Welfare Reform Must Include Medicaid
January 8, 2015
Last year, Representative Paul Ryan (R-Wisc.) unveiled a plan -- called "Expanding Opportunity in America" -- that would distribute federal funds for anti-poverty programs to the states. But there are two important programs missing from the Ryan plan, says John R. Graham, senior fellow at the National Center for Policy Analysis: Medicaid and the Children's Health Insurance Program (CHIP).
Ryan's plan would allow states to apply for "opportunity grants" (OGs), and states receiving the grants would have leeway in how to administer aid programs. But not including Medicaid or CHIP is a mistake. Why?
- Federal spending on the two programs was $274 billion in 2013, whereas the other safety-net programs targeted by Ryan cost $398 billion.
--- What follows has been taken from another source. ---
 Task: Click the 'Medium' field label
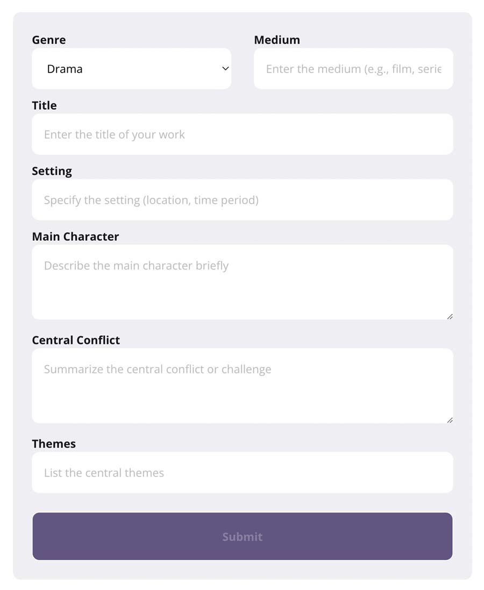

- This means that Medicaid and CHIP alone constitute 41 percent of federal safety-net spending, and these numbers do not include the Obamacare Medicaid expansion, which launched in 2014.
- Medicaid creates a large disincentive to move out of poverty, because it cuts off benefits when incomes rise. As a result, the elimination of Medicaid benefits results in high marginal income tax rates.
Moreover, Graham notes another reason that including Medicaid as part of an OG program is important: incentives. Currently, Medicaid recipients are counted as insured, so increasing the number of Americans on Medicaid increases the insured rate. Rather than reward politicians for moving Americans onto Medicaid rolls, Graham says lawmakers should be rewarded for moving people off of assistance. This is the goal of the Ryan plan, and Medicaid should be part of that plan.